Ive noticed sufferers being warriors of 'fibromyalgia wont beat me' and claiming pip etc. That is seen as malingering by some as it isnt a measurable illness.

This is how I describe how fibromyalgia makes me feel: -
Imagine waking up the day after you've done a really long and hard aerobics session, having been previously very inactive. Every muscle in your body suddenly hates you and every move you make is difficult and painful. Add to that a generous measure of brain fogginess then you're mostly there.
Mine started just as a slight pain in my hip about 12 years ago. It was just a little niggle first thing in the morning. I had a sore knee, then sore wrists and it just spread from there. I have been told I have a lumbar herniated disc and most of the discs in my neck are degraded. I have been told I have "mild" carpal tunnel syndrome, "mild" sciatica and "mild" plantar fasciitis. All of which are caused by compressed nerves, so there's probably a theme running here.
Anyhoo, all I've been offered so far is CBT. Does that actually have any effect or is it just as case of them telling us how not to make such a fuss?

I worked in social care and came across many people that had it, usually with other things too. We absolutely accepted it as a real disability. Just because they can’t find a root cause/don’t know why something happens, it doesn’t mean the pain and restrictions on activity aren’t real.

Why are you so interested, OP?

Another here and what I find really difficult is finding a GP with knowledge of Fibro/CFS/ME/etc because the first thing they do is send you for yet another round of tests etc, try this medication, try that medication, all of which I've tried at sometime in the past without success. When none of the tests shows what they suspected, they won't discuss symptoms further, or listen to what you have to say. Just recently a GP accused me of telling lies, so I stood up and walked out while telling her I had more to do than go to her rooms on a day I felt like cr*p and then be told I'm telling lies. Yes, she pressed the wrong button because I just don't tolerate lies from anyone.

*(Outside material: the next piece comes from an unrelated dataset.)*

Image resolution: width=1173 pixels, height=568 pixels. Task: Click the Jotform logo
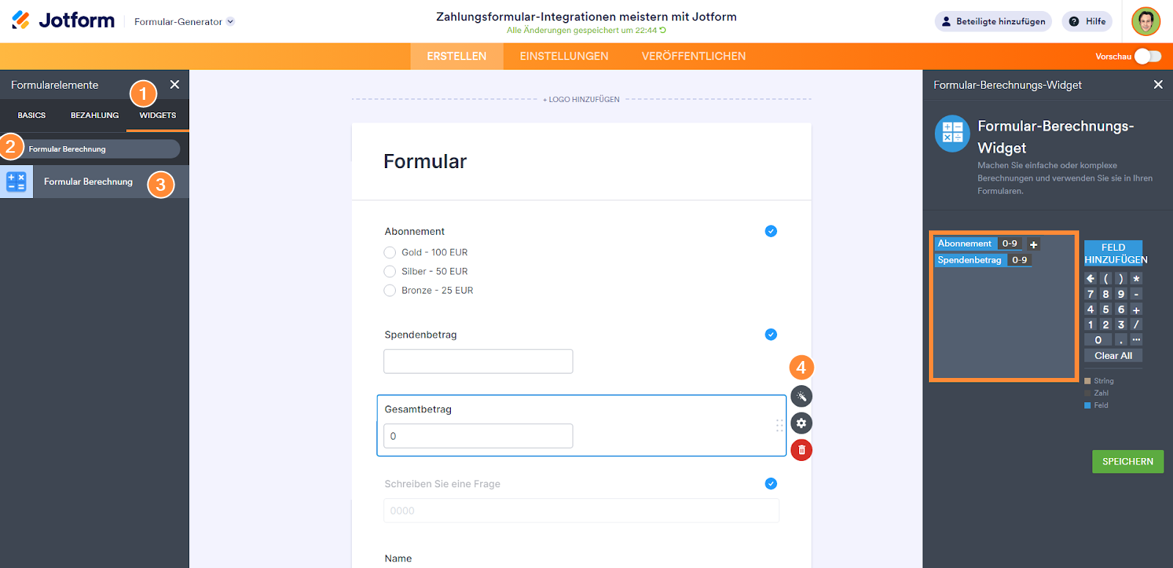pos(64,21)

Nat6999, Amatullah and TittyFahLaEtcetera, thanks for that update as I have been wondering about Cannabis Oil after it's been so prominent in the media recently. It must be the only thing I haven't tried!

Fibro for me developed after two completely separate bouts of Ross River Virus ( epidemic polyarthritis), then I developed CFS/ME/Fibro. Prior to this I had been diagnosed with Osteoarthritis in my early 30's, but given the chance I would revert to that in a heartbeat as OA (while painful and debilitating) was nothing in comparison.

I feel sorry for those of you still trying to hold down a job that must be so hard because I know there is no way I could return to work. My job was made redundant and I was taking a break for a couple of weeks when I got sick, so job hunting was put aside...unfortunately that's where it has remained and I've been retired for 16 years. Until that time I was very fit and would work from daylight 'til dark, now that's just a distant memory as, like most of you, I have to take rest breaks on a regular basis.

Thanks to everyone sharing your stories while I hate that other people suffer the same things I do, it's refreshing to know that someone actually believes what you have to live with.